Anhaltende Proteste in Weißrußland in der Tagesschau – unwillkürlich, und doch unwirklich im selben Augenblick die Erinnerung an die Minsk-Reise unserer Abiturklasse der EOS „Bertolt Brecht“ in Halberstadt Anfang 1989, als ich mir morgens in der nächstgelegenen Hotellobby die Neue Zürcher Zeitung kaufte, die ich dann während unserer Busfahrt las, so wie die Begleiter – unser Klassenlehrer und der Vater einer Mitschülerin – den Spiegel oder die F.A.Z. Als hätte ich damals schon das Gespür für das „neue Westfernsehen“ gehabt; tatsächlich war die NZZ der Ladenhüter, alle anderen deutschsprachigen Zeitungen des Westens waren bereits verkauft. Der einzige Artikel, an den ich mich erinnere, ist ein Feuilleton-Beitrag über die vermeintliche subversive Kultur des New oder Dark Wave, die – da längst Teil der kapitalistischen Verwertungskette – ihr Attribut längst eingebüßt habe. Joy Division ade, Joystick Vision olé! 
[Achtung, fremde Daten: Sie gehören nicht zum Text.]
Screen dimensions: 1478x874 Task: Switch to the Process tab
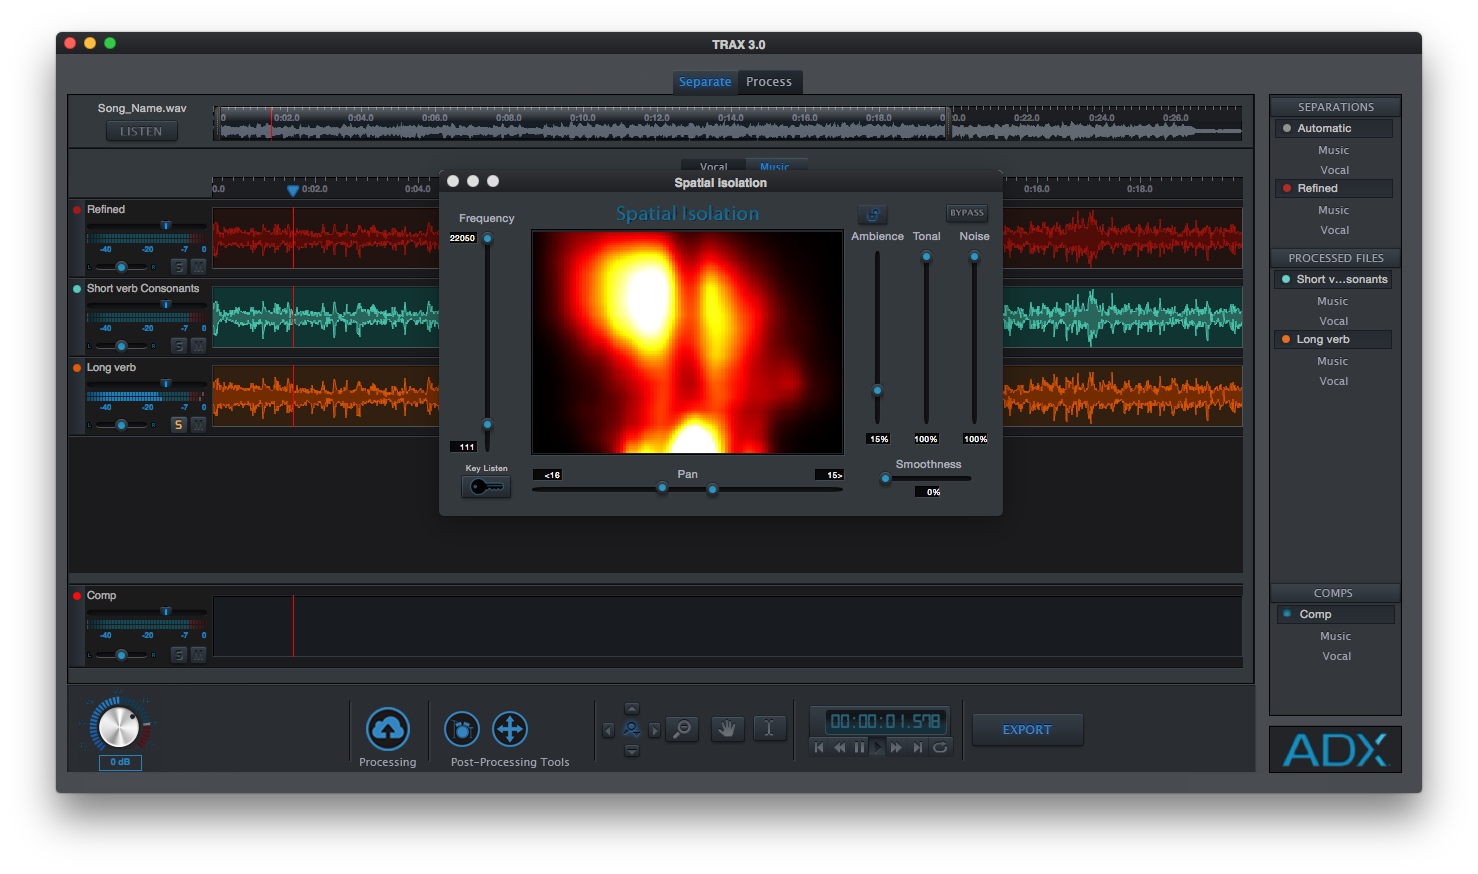[x=769, y=82]
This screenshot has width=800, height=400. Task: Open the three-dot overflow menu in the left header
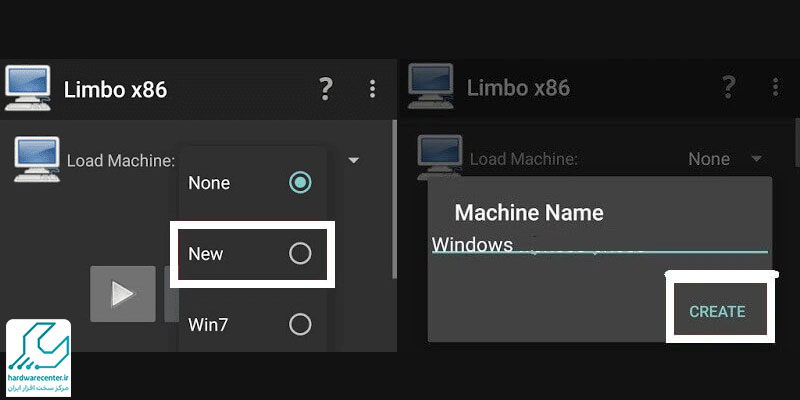coord(372,88)
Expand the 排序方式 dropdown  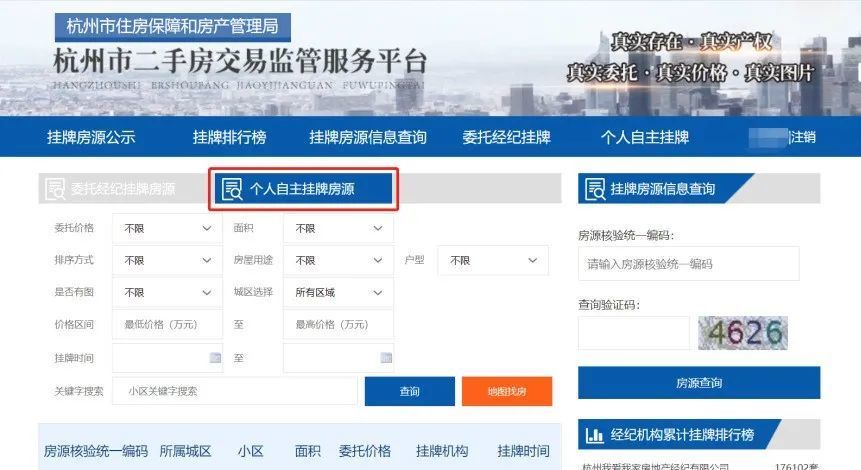coord(167,260)
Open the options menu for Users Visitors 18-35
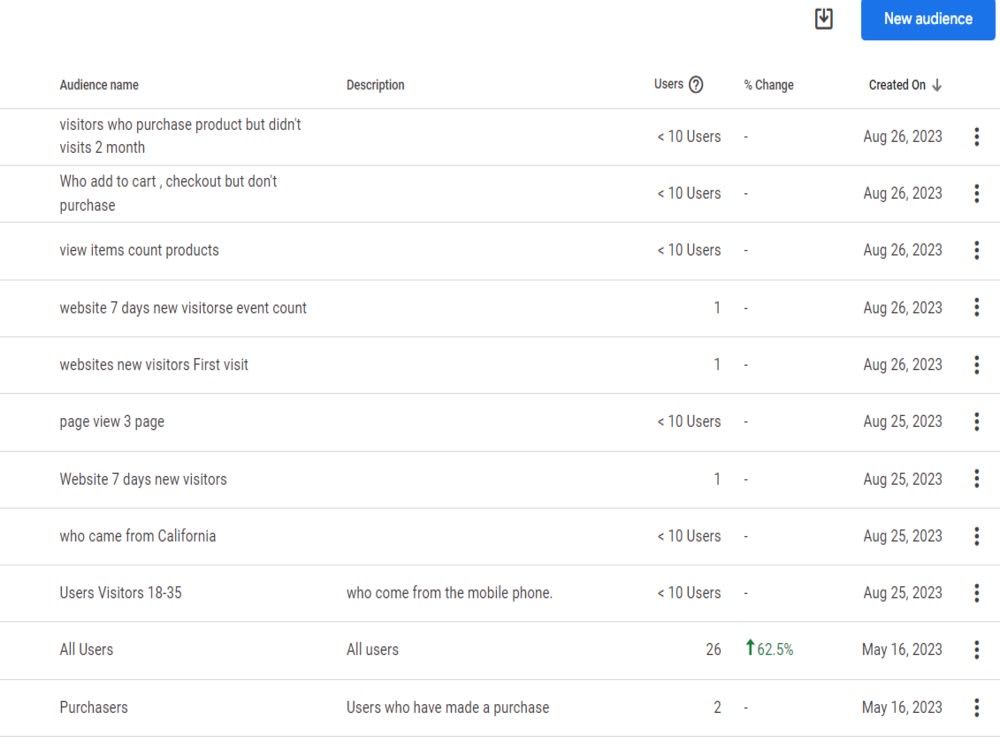 point(977,592)
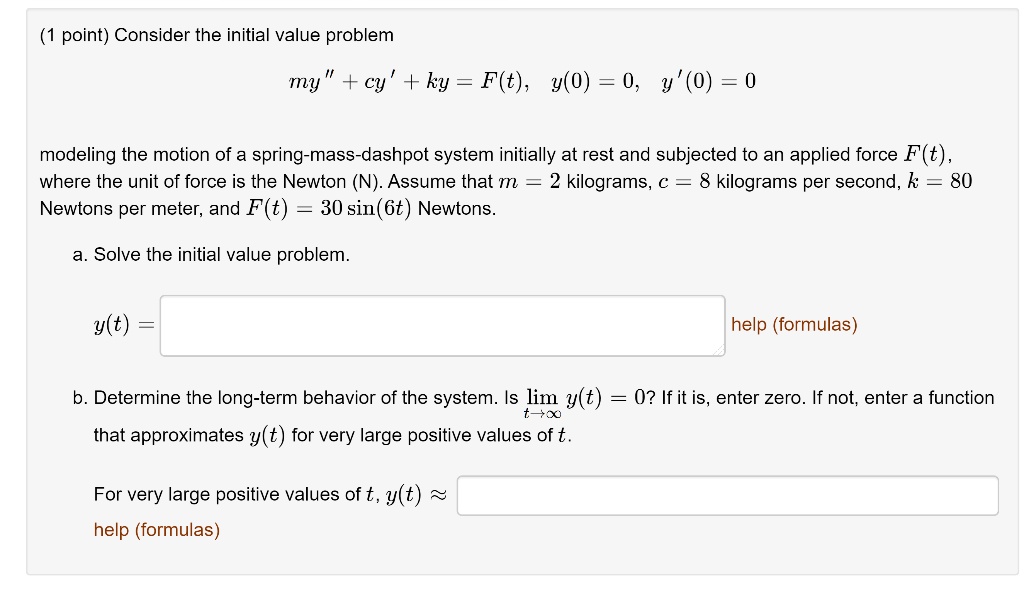Click the '(1 point)' text in header
Viewport: 1024px width, 594px height.
coord(74,35)
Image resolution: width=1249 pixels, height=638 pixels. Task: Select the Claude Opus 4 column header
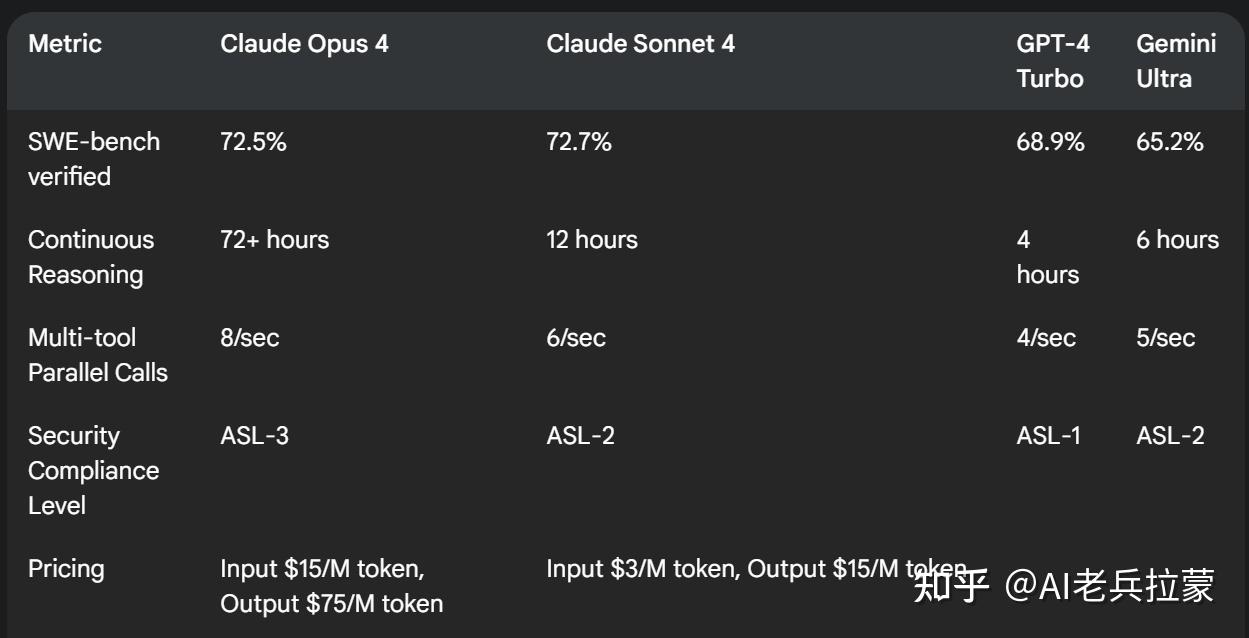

Dennoch: Der andauernde Zustand des Corona-Maßnahmestaates versetzt mich immer mehr in ein Kommunikationsbedürfnis wie in der Spätphase der DDR, als wäre ich gar nicht älter geworden. Der aus Kanada stammende Inhaber des Ladengeschäfts mit Retro-T-Shirts, den ich sinnfrei – wir beide ohne Maske –  mit „Let’s praise Goddess Corona“ begrüße, fragt mich daraufhin, ob ich schon die neueste These für den Regenbogen kennen würde, und erklärt: „If you see a rainbow in the sky, then God has just gay sex.“ Nebenan, wo die Schwulenbar residiert, ist ebenfalls eine sexpositive Einstellung Programm, prangt dort doch ein handbeschriftetes Schild mit der Botschaft: „Fuck AfD!“ Aber Gott ist viel größer, wie der islamistische Halsabschneider bei Paris demonstriert. Da sage ich doch mal – frei nach dem Hollywood-Vorbild „Downsizing – Inch Allah!“


Um die Ecke entdeckt ein junges Paar vor dem linksalternativen Hausprojekt „Ausland“ das Schild „Eltern haften für ihre Kinder“ und kriegt sich gar nicht mehr ein vor Belustigung – ich denk an das inzwischen ikonographische Bild Aylan Kurdis, dem Merkels Mantra („Wir schaffen das“) nicht geholfen hat. Auch Sarrazin war bekanntlich „nicht hilfreich“. Ganz anders dagegen, etwa an der Münchner Hotelrezeption, ist bei einem offiziell verhängten „Beherbungsverbot“ der Verweis auf den Paragraph 14, Absatz 2, Satz 5 des 7. Bayerischen Infektionsschutzgesetzes vom 1. Oktober 2020: Demnach ist von dem Übernachtungsverbot derjenige nicht betroffen, dessen Aufenthalt „berufsbedingt“ und „unaufschieblich“ ist.